# Task
Given the listing below, write out exactly the lines starting with the line that has "For every named target in this 871×2576" and going on through the line that has "Wieści (201, 193)", both kept.

# Material for the task

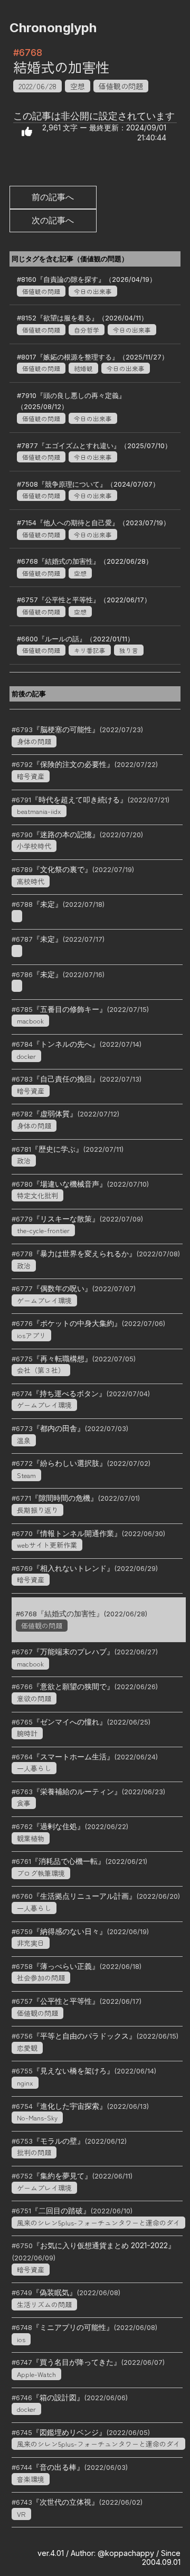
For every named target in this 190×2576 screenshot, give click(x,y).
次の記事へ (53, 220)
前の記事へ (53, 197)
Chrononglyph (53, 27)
* * *
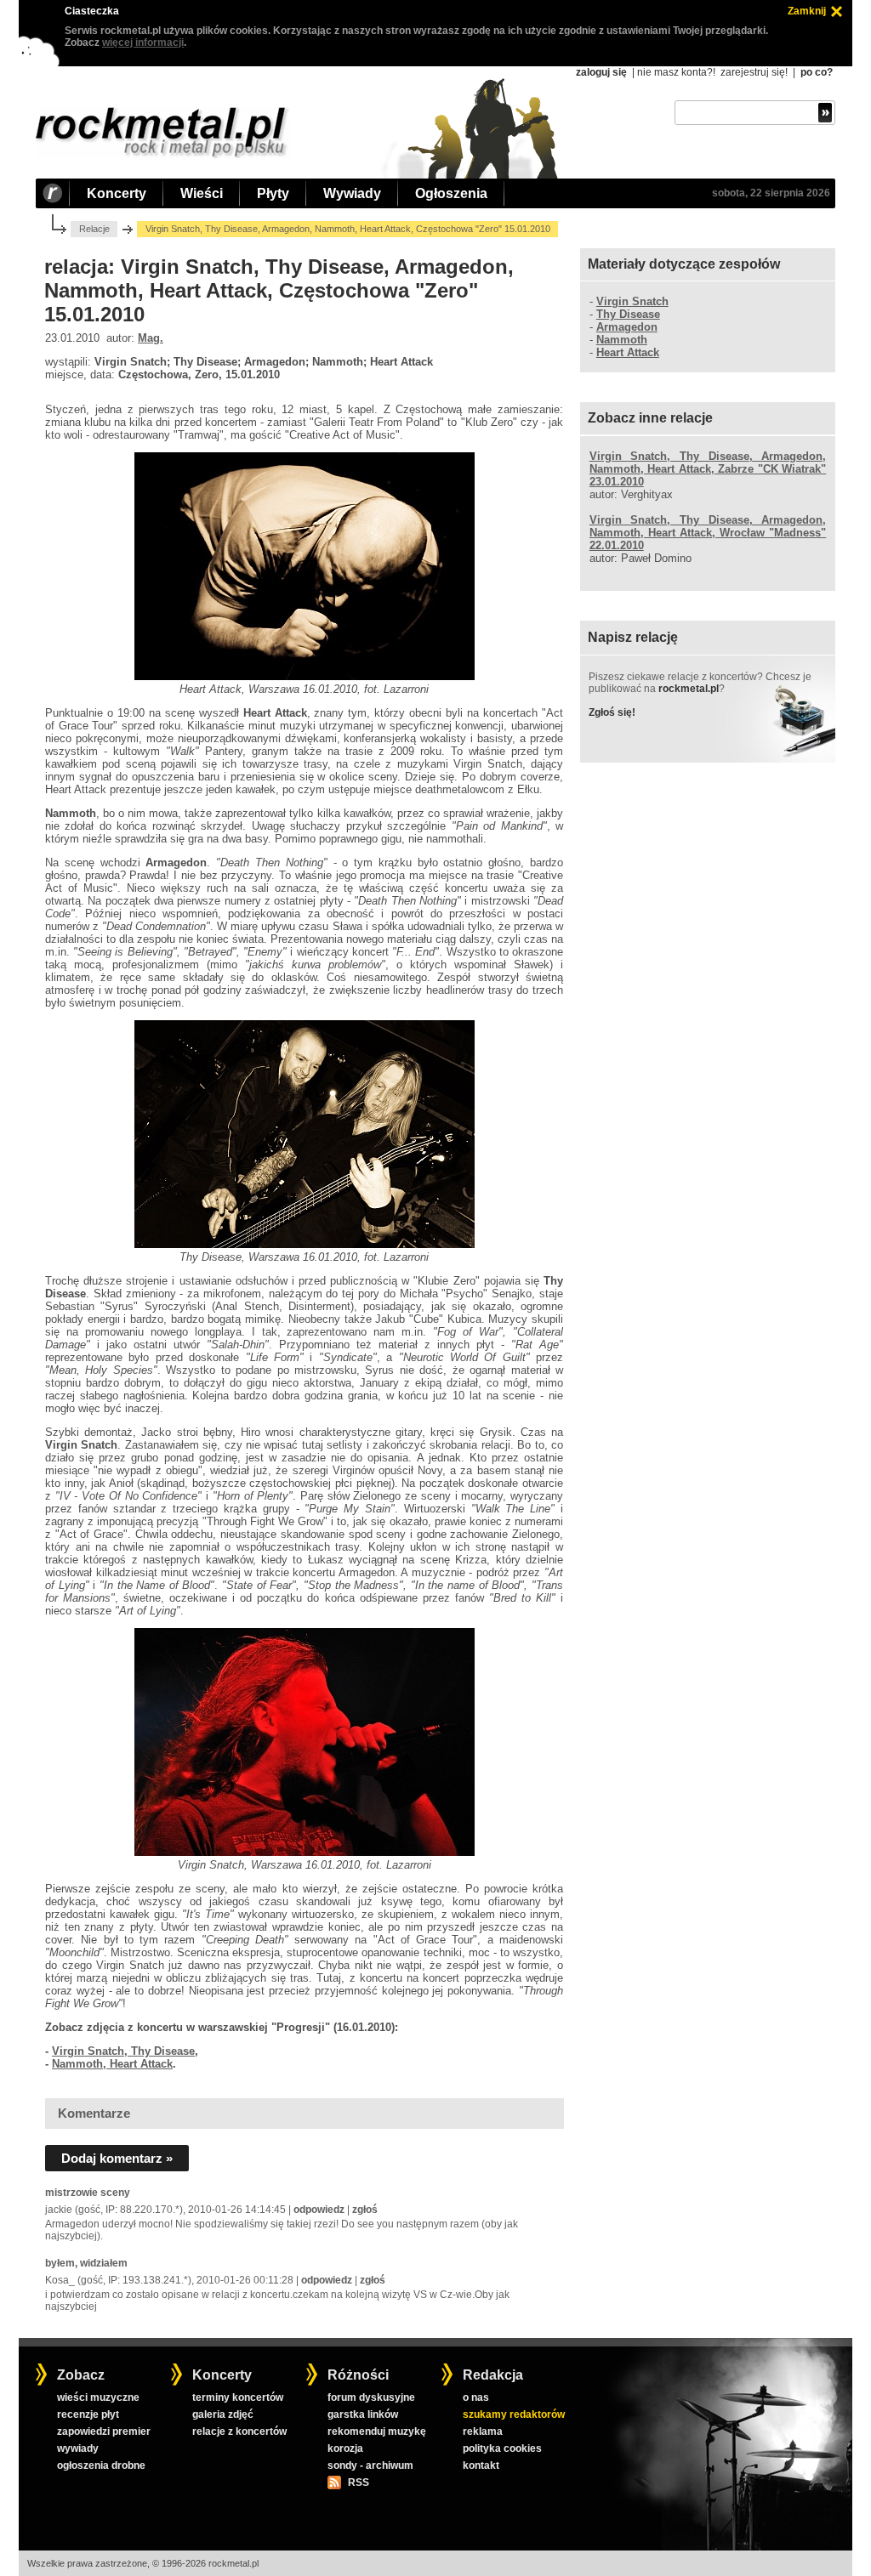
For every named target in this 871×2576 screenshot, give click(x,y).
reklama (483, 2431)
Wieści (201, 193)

# Exercise solution
For every named target in this 871×2576 screenshot, give click(x,y).
reklama (483, 2431)
Wieści (201, 193)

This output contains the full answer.